PROBLEM TO SOLVE
Transcribe the data underneath exactly, keeping every word in place.

Records contained in a dataset:
[Start of section]

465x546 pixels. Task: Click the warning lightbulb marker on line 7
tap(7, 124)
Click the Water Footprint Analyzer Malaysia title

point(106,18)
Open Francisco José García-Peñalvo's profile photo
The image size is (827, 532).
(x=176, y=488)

[End of section]

RESULT FOR THIS TASK
465x546 pixels. Task: Click the warning lightbulb marker on line 7
tap(7, 124)
Click the Water Footprint Analyzer Malaysia title

point(106,18)
Open Francisco José García-Peñalvo's profile photo
The image size is (827, 532).
(x=176, y=488)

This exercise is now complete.